Finalmente se detuvo ante una puerta en la que no vi ninguna placa. Creí que Hoffman la abriría para invitarme a pasar, pero lo que hizo fue apartar la mirada de ella y retirarse hacia un lado.
– Aquí es, señor Ryder -dijo entre dientes, e hizo un gesto furtivo y rápido, por encima del hombro, en dirección a ella.
– Gracias, señor Hoffman -dije, y empujé la puerta.
Hoffman siguió allí, muy envarado, con la mirada aún apartada de la puerta.
– Le esperaré aquí -masculló.
– No tiene por qué hacerlo, señor Hoffman. Encontraré el camino de vuelta.
– Me quedaré aquí, señor. No se preocupe.
No quise enzarzarme en discusiones y me apresuré a pasar Por la puerta.
Entré en un recinto largo y estrecho, con suelo de baldosa gris. Las paredes estaban alicatadas con azulejos blancos hasta el techo. Me pareció ver a mi izquierda una hilera de fregaderos, pero estaba tan ansioso por sentarme al piano que no me fijé demasiado en tales detalles. En cualquier caso, los que inmediatamente atrajeron mi atención fueron tres cubículos que había a mi derecha. Tres cubículos contiguos, de madera, pintados de un desagradable color verde rana. Los de los extremos tenían cerradas las puertas, pero la puerta del cubículo central -que parecía algo más amplio que los otros- estaba entreabierta, y al mirar en su interior pude ver un piano con la tapa levantada. Me dispuse, sin más, a entrar en el cubículo, pero enseguida comprobé que se trataba de una tarea harto difícil. La puerta -que abría hacia dentro- no podía abrirse por completo porque se lo impedía el propio piano; para entrar hube de estrujarme contra un costado, y para cerrar la puerta tiré de ella despacio y la hice llegar -rozándome el pecho- hasta su jamba. Al final eché el pestillo, y acto seguido volví a pugnar con las estrecheces del cubículo y conseguí sacar la banqueta que había debajo del piano. Una vez sentado, sin embargo, me encontré razonablemente cómodo, y cuando hice correr mis dedos por el teclado vi que, pese al color desvaído de sus teclas y a su aspecto exterior ajado, el piano poseía una tonalidad delicada y suave, y que había sido perfectamente afinado. Las condiciones acústicas del cubículo, además, no resultaban tan claustrofóbicas como uno habría imaginado.

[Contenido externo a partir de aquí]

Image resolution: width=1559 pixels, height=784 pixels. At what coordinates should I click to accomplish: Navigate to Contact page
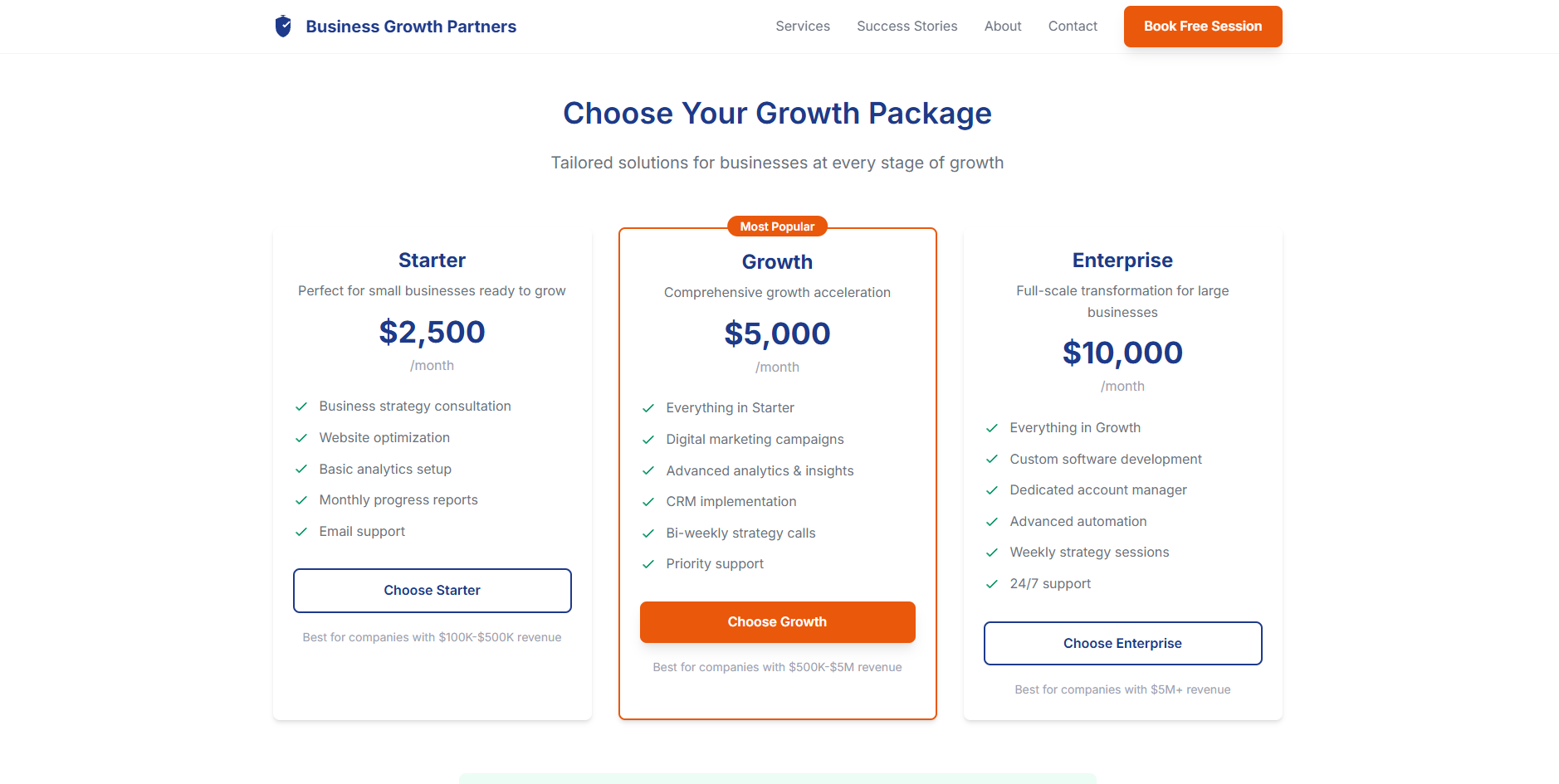pyautogui.click(x=1073, y=27)
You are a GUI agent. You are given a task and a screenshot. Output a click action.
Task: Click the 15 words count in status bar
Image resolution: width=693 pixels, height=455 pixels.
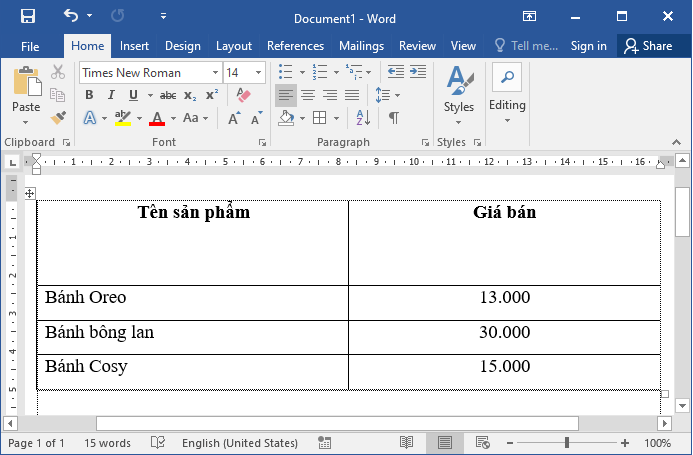[x=107, y=443]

Al constatar que la situación no era tan desesperada, una intensa sensación de alivio recorrió todo mi cuerpo, y entonces caí en la cuenta de cuán tenso había estado durante la pasada hora. Aspiré profundamente varias veces y me dispuse a dar comienzo al más crucial de los ensayos. Y entonces recordé que seguía sin decidir qué pieza tocaría aquella noche. Mi madre -sabía- juzgaría particularmente emocionante el movimiento central de Globestructures: Option II, de Yamanaka. Pero mi padre preferiría ciertamente Asbestos and Fibre, de Mullery. De hecho, era posible incluso que a mi padre no le gustara en absoluto Yamanaka. Me quedé unos instantes contemplando las teclas, tratando de decidirme, y al final la balanza se inclinó a favor de Mullery.